Today is the big day! I'm starting the HCG diet in the hopes of dropping some excess weight quickly, and from my entire body. I must admit, the diet is extremly strict, and though I know I can do it, it's going to be difficult. I still have to prepare food for the girls, and Dustin, and without tasting a thing.

The past 2 days I was "fat loading", I did my very best to eat what I could, but after starting the injections, I wasn't nearly as hungry as usual. I did manage to sneak some Taco Bell in on Saturday night, and I think I probably consumed enough alcohol to last me the whole 6 weeks of this diet!

As much as I want to, I'm going to keep myself from hopping on the scale every time I use the bathroom! I have decided to weigh in once a week. After 3 weeks of injections, paired with a 500 calorie diet of no carbohydrates, fats, or sugars, I'm hoping to be down at least 15 pounds! Granted, that's just a tad bit of my real goal, 35 pounds, it's a start. I don't feel as though I'm "fat", just not happy in my own skin. I've lost almost 40 pounds already since having my son, all my pregnancy weight is gone, plus an additional 20 from eating right and taking care of myself. This diet is just an extra boost to get me to where I need to be so I can maintain the right way, with diet and exercise.

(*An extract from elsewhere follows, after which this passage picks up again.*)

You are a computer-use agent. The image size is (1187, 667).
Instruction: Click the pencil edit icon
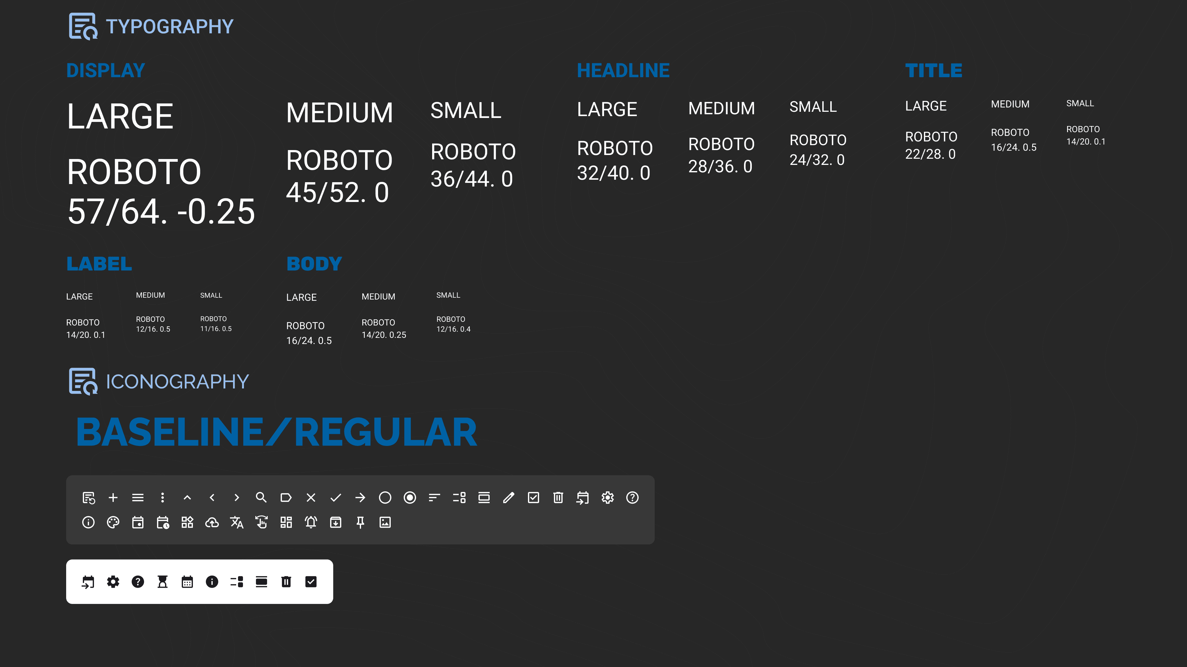point(509,498)
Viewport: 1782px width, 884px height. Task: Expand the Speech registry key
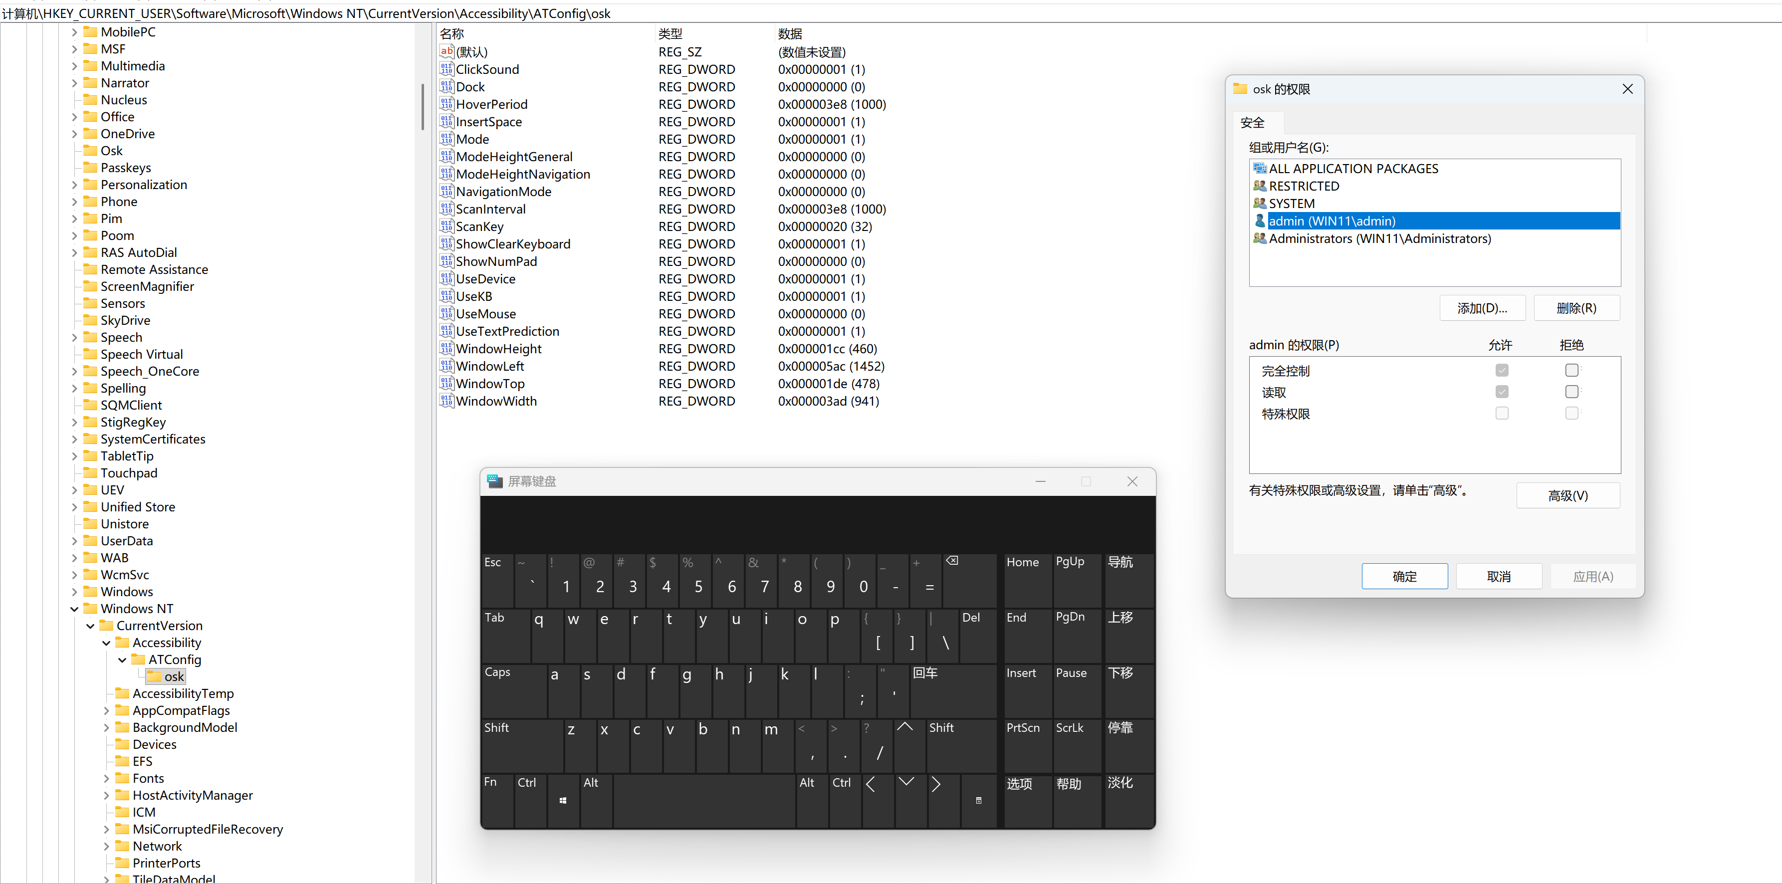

I know size is just a number, and so is my weight, but I also know where I'll feel comfortable, and about where I want to be. I want to be doing this for the right reasons-so I feel healthy, have more energy, and feel good about the way I look. If I'm unhappy with myself, and I don't love me for me, no one else can love me for who I am either.

To those of you who have supported me this far, thank you. Keep pushing me in the right direction, I need all the support I can get! Instead of critizing me for my weight gain, praise me for my weight loss, my drive to take better care of myself and be the best "me" I can be.

I hope this helps me to settle into a happier new year, starting it off on the right foot, and for the right reasons.